I grew up on the shore of a Minnesota lake and remember well the first wonder and fright of walking on frozen water. Hearing the advancing and receding “ping” of cracks opening through miles of black ice. Peering down an ice crusted, manmade hole into the blue-black water and imagining fish in darkness and numbing cold. Walking all day in double layered clothing, looking at the shoreline from a novel perspective only possible in the dead of winter.

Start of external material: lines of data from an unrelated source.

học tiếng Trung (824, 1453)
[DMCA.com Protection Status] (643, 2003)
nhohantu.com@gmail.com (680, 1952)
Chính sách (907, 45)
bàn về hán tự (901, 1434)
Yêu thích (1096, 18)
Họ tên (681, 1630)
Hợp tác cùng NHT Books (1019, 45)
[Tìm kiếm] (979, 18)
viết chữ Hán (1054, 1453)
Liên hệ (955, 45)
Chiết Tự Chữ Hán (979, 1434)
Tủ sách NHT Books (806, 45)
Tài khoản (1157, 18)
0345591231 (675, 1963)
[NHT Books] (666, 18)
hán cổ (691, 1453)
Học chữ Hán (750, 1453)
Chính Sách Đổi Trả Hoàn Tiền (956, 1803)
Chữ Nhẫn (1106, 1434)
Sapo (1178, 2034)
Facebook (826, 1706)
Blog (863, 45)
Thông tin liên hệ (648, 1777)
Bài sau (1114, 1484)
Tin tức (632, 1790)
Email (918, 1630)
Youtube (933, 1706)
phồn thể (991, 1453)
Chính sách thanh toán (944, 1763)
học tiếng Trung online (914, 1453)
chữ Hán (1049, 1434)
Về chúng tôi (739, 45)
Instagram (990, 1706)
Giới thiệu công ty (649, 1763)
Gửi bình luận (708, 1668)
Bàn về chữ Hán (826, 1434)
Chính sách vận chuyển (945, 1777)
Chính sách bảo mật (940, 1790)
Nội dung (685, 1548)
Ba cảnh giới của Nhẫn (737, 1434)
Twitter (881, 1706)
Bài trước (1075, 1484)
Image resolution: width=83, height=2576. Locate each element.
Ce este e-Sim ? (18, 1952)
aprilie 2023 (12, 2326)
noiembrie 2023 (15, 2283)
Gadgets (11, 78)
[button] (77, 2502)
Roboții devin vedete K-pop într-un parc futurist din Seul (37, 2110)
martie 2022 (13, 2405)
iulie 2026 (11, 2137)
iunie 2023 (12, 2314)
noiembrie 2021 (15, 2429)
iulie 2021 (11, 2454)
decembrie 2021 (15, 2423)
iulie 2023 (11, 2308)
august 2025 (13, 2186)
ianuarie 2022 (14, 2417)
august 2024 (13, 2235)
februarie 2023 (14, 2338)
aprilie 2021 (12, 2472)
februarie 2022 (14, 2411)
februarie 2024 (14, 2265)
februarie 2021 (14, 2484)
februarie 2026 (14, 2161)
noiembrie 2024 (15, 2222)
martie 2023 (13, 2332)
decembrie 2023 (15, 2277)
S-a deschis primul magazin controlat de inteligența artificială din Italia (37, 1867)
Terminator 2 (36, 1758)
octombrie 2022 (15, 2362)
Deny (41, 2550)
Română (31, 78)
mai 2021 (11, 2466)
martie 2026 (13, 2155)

Commons rise up from the ice all over the North Country every year. There used to be more hand built icehouses like my Grandpa’s, fashioned out of scrap lumber and perhaps fitted out with sled runners or decorated with hubcaps and shiny bits. Now ice fishing is an industry. Entire villages of collapsible, high tech structures, portable grills, generators and concession stands are towed on to the ice by fleets of SUV’s for sponsored events and contests. Some people spend a lot of money at sporting goods superstores on gear they think they need to catch a little bitty sunfish from a hole.

The Art Shanty Project is no such ready-made and commercial endeavor. It is my favorite kind of public art project: egalitarian, community driven, participatory and site-specific. For an added interest this art takes place outdoors in a very harsh climate. Temperatures dropped to minus ten and twenty degrees for many days running in 2008.

In a matter of hours the Shanties are dragged out on the ice or assembled on the spot. A cozy, impromptu camp appears in a place that belongs to no one and belongs to everyone. Artists and friends take up residence for about five weeks and create a working community in the middle of the lake. Each year some new Shanties are built and some old ones return. They are beautiful, ugly, funny, satirical, functional, whimsical, and experimental. Some tell a story. Some host events and performances. None of them are actually for fishing.

Everybody is invited to come and take part in the fun for free. You can drop into the Knitting Shanty and learn to cast on and bind off. You can take part in the B-icicle Races, fill up in the Soup Kitchen (cream of tomato, bring your own bowl and spoon), and pick up some tips on hypothermia in the S.U.R.V.I.V.A.L. Shanty.

Interested in the science of ice? Try the underwater listening station or attend Ice AID at the Ice Museum Shanty–proceeds to benefit the last cold places on earth. How about the intersection of ice and time travel? The (tongue in cheek) Institute for the Advancement of Metatemporal Education and Research (IAMER) Field Museum Shanty is for you. And then there is the U of Minnesota Limnology Shanty where core samples from the lake bed are brought up for all to examine.

For families there is the Shanty of Misfit Toys, constructed of semi-transparent walls stuffed with discarded toys. It serves as a diaper-changing, breast-feeding, play and community space.

You can post your mail from the Postal Shanty—“It’s important to note that this service is in no way affiliated with the similar service offered by the U.S. government.”

You can take in some music or puppetry or political satire in the Black Box Shanty or do karaoke in the Norae Shanty.

After dark there is the Drive Out movie show.

This year there was a real Art Shanty Wedding on Ground Hogs Day. All were invited.

For a short time each year, like Brigadoon, this fantasy community comes alive. On a piece of frozen water, a chunk of not-real estate, a commons is created. Come summer, when the air conditioner is whirring and you sip a cool glass of ice tea, you might glance up at the refrigerator door, see that post card you sent to yourself with its distinctive “mailed from the ice” stamp and remember.